Stat 7770, Module 06

Richard Waterman

February 2023

Objectives

Graphics.
Why look at graphs?
Matplotlib and the seaborn libraries.
Univariate summaries.
- Histograms.
- Kernel Density estimates.
- Boxplots.
- Bar charts.
- Pie charts.

Objectives (ctd.)

Bivariate summaries
- Scatterplots.
- KDE in 2 dimensions.
- Mosaic plots.
- Univariate plots, over the levels of a categorical variable.
- Cutting (binning) a continuous variable to view it as a categorical.
The ‘pairs’ plot.

Why graph the data?

It’s a cliché, but true: “ A picture is worth a thousand words ”.
The human eye and brain are very well developed to spot patterns and relationships.
If you have geographic data, it only makes sense to map it.
Reasons for graphical activities:
- Exploratory data analysis.
  - Speed and simplicity of the tools are of value here.
- Assumption checking from models.
  - Usually these are “canned” plots, a set of standards that we always do and follow.
- Presentation graphics:
  - For presentations, papers or books, these plots make your work stand out.
  - You want fine control over the output and you spend a long time tweaking the details.

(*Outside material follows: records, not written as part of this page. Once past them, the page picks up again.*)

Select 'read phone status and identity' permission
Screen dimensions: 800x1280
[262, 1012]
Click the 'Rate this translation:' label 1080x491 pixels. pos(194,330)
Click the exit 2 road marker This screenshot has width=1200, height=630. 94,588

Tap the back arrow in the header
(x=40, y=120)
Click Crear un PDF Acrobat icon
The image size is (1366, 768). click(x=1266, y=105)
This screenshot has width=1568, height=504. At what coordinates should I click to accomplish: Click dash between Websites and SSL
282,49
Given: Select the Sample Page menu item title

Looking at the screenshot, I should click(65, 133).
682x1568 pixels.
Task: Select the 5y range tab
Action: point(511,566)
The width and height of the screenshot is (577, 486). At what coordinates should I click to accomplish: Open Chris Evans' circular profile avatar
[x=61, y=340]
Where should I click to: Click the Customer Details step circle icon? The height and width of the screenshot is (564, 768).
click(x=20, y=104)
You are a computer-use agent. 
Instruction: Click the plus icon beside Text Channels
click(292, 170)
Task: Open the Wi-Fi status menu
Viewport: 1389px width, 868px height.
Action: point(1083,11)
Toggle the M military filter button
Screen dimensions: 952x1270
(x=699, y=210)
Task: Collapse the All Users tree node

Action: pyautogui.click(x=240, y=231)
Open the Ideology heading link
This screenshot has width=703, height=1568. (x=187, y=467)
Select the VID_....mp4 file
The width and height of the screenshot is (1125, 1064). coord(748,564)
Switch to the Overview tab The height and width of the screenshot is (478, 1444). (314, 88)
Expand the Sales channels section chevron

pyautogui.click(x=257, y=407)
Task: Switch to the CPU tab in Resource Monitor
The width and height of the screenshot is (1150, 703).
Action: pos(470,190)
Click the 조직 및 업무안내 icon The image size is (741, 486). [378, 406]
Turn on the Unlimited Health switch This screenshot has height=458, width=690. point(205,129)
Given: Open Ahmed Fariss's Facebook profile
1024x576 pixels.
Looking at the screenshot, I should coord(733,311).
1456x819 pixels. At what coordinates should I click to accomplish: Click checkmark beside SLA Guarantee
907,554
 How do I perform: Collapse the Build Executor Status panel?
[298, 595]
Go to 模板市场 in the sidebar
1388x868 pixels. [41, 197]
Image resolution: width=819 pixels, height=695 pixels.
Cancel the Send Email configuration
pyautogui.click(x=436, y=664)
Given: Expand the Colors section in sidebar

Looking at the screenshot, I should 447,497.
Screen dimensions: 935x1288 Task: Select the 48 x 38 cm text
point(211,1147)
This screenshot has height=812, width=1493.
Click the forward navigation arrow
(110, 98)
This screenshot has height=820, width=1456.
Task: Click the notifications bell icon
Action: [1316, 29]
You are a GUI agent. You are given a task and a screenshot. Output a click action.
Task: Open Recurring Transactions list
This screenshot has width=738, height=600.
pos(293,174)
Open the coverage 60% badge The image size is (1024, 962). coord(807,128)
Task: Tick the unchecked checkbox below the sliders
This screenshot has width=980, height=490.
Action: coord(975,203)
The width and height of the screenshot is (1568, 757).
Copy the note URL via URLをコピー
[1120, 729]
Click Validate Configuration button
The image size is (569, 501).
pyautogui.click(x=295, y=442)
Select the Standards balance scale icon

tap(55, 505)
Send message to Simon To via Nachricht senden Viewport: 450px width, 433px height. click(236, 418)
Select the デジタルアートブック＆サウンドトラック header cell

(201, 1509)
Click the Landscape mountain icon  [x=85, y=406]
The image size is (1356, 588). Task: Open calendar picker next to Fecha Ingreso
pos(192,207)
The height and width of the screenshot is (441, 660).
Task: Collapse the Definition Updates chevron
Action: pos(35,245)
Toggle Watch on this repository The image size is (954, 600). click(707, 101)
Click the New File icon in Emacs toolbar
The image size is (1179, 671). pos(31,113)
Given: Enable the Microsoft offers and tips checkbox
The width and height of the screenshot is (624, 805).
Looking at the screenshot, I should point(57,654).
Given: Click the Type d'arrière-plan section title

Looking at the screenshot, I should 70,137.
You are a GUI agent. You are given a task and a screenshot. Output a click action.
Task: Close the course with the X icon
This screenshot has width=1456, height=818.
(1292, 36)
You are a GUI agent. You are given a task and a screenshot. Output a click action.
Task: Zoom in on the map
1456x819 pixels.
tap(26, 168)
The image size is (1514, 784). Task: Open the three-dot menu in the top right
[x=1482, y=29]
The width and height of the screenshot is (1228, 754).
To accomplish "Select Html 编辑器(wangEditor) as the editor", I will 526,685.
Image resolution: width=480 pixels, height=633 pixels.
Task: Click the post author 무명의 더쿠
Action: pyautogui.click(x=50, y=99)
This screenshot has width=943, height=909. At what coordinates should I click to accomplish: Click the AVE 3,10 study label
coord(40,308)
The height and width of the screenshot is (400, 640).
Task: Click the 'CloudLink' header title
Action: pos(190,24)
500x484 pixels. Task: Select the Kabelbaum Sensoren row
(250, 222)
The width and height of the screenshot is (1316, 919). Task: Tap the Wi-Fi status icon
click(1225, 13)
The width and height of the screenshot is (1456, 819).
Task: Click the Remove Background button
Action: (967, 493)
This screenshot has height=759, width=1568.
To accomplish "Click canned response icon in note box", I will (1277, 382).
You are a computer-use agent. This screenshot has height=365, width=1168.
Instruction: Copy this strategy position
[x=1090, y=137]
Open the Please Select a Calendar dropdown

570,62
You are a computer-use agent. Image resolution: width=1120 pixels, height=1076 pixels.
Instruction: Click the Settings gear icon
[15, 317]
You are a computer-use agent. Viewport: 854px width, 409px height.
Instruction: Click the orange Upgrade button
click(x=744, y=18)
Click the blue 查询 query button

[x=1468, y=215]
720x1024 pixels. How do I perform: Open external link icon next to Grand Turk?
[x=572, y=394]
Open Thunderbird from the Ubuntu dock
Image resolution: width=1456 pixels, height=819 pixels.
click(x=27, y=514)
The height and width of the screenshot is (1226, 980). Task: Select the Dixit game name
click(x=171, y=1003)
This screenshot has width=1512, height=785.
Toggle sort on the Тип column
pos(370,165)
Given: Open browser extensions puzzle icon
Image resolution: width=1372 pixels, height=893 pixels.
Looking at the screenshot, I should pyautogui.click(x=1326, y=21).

The matplotlib and seaborn libraries

These are two very popular libraries.
Matplotlib is a scientific visualization library that takes advantage of numpy so it can deal with large data sets.
It provides very fine control of the output graph; fonts, axes and so on.
It was developed to provide “Matlab” like functionality in Python.
Seaborn sits atop matplotlib and provides a high level framework, to make good quality graphics, with minimal code.
Seaborn is integrated with pandas’ data structures (Series, DataFrame).
The overall plan would be to make decent graphics with seaborn, and if required, tweak and customize them by passing arguments down to matplotlib.

Univariate graphics

Start off by setting up the libraries and the data:

import numpy as np
import pandas as pd
import matplotlib.pyplot as plt
import seaborn as sns
import os
from datetime import datetime, date

# Read in some data
os.chdir('C:\\Users\\water\\Dropbox (Penn)\\Teaching\\7770s2023\\DataSets') 
op_data = pd.read_csv("Outpatient.csv", parse_dates=['SchedDate', 'ApptDate'])
op_data['ScheduleLag']  = op_data['ApptDate'] - op_data['SchedDate']
op_data.columns

Index(['PID', 'SchedDate', 'ApptDate', 'Dept', 'Language', 'Sex', 'Age',
       'Race', 'Status', 'ScheduleLag'],
      dtype='object')

Setting a theme

Seaborn comes with themes that provide an overall aesthetic for the plots.
We will start by using the default, then change it later.
Note that the boxplot easily identifies the gross outlier(s) and shows the skewness of the distribution.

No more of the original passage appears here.